▸ TASK DIRECTIONS: Instruction for the entries below: return the part that opens with the line containing "For every named" and closes with the line containing "โควิด - 19 (ศบค.) (76, 1138)", exactly, and no pictures.

▸ INPUT RECORDS:
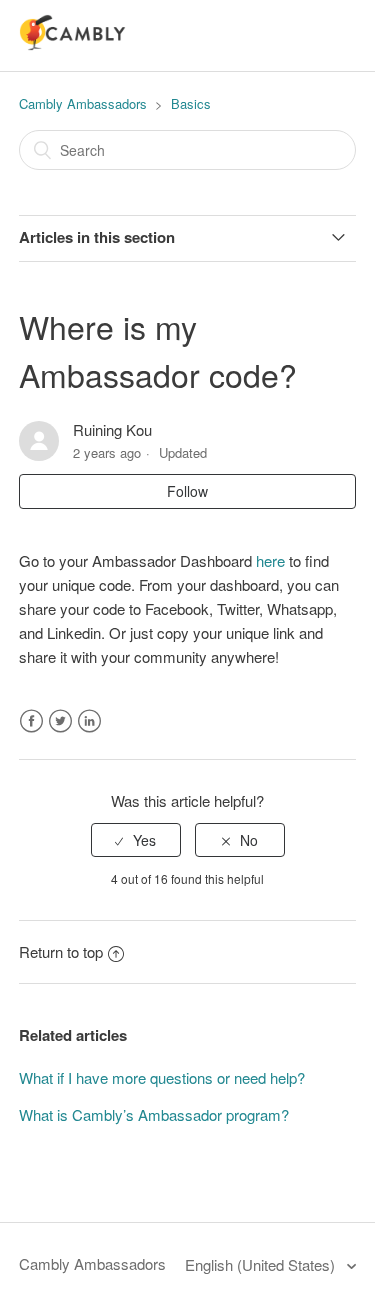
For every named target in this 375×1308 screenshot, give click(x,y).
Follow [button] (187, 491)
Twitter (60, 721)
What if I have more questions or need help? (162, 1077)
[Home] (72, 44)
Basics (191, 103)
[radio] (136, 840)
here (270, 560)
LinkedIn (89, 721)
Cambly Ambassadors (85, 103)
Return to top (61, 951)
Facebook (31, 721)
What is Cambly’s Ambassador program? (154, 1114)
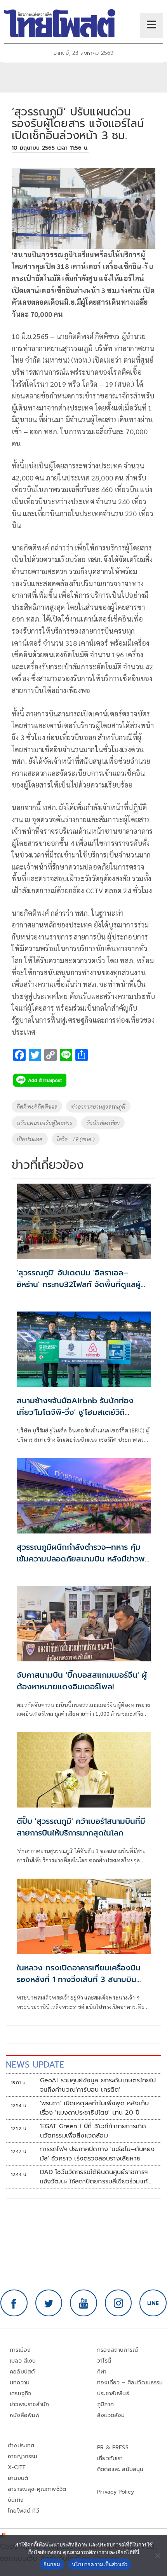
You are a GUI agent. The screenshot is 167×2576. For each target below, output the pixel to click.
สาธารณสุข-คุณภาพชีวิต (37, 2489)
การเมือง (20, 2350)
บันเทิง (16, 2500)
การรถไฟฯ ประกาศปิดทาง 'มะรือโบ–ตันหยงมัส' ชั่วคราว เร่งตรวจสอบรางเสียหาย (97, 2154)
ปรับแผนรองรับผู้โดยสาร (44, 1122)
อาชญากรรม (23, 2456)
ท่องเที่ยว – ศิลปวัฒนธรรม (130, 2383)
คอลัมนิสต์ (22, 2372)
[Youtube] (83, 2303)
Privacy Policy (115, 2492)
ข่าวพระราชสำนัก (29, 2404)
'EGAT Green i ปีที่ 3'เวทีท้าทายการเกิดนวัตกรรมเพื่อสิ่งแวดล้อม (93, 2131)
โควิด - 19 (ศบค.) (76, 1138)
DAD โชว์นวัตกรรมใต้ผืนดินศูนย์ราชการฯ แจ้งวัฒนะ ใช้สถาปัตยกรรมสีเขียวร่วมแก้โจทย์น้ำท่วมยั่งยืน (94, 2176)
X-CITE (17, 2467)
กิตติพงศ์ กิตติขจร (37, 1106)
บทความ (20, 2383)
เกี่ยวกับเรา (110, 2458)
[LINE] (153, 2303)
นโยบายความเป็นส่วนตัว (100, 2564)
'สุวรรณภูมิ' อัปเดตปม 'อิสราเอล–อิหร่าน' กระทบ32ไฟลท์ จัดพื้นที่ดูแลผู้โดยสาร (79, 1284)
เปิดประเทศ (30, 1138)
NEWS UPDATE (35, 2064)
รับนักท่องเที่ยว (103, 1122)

--

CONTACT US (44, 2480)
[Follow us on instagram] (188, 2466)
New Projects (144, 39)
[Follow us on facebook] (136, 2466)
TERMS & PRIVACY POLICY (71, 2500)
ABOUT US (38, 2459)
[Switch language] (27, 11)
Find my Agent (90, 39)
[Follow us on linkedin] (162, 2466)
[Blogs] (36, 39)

▸ WRITTEN ANSWER:
For every named target in this 375×1308 screenshot, give click(x,y).
Follow [button] (187, 491)
Twitter (60, 721)
What if I have more questions or need help? (162, 1077)
[Home] (72, 44)
Basics (191, 103)
[radio] (136, 840)
here (270, 560)
LinkedIn (89, 721)
Cambly Ambassadors (85, 103)
Return to top (61, 951)
Facebook (31, 721)
What is Cambly’s Ambassador program? (154, 1114)
You are a GUI agent. The screenshot is 167×2576. For each target below, output the pixel to click.
สาธารณสุข-คุณภาพชีวิต (37, 2489)
การเมือง (20, 2350)
บันเทิง (16, 2500)
การรถไฟฯ ประกาศปิดทาง 'มะรือโบ–ตันหยงมัส' ชั่วคราว เร่งตรวจสอบรางเสียหาย (97, 2154)
ปรับแผนรองรับผู้โดยสาร (44, 1122)
อาชญากรรม (23, 2456)
ท่องเที่ยว – ศิลปวัฒนธรรม (130, 2383)
คอลัมนิสต์ (22, 2372)
[Youtube] (83, 2303)
Privacy Policy (115, 2492)
ข่าวพระราชสำนัก (29, 2404)
'EGAT Green i ปีที่ 3'เวทีท้าทายการเกิดนวัตกรรมเพื่อสิ่งแวดล้อม (93, 2131)
โควิด - 19 (ศบค.) (76, 1138)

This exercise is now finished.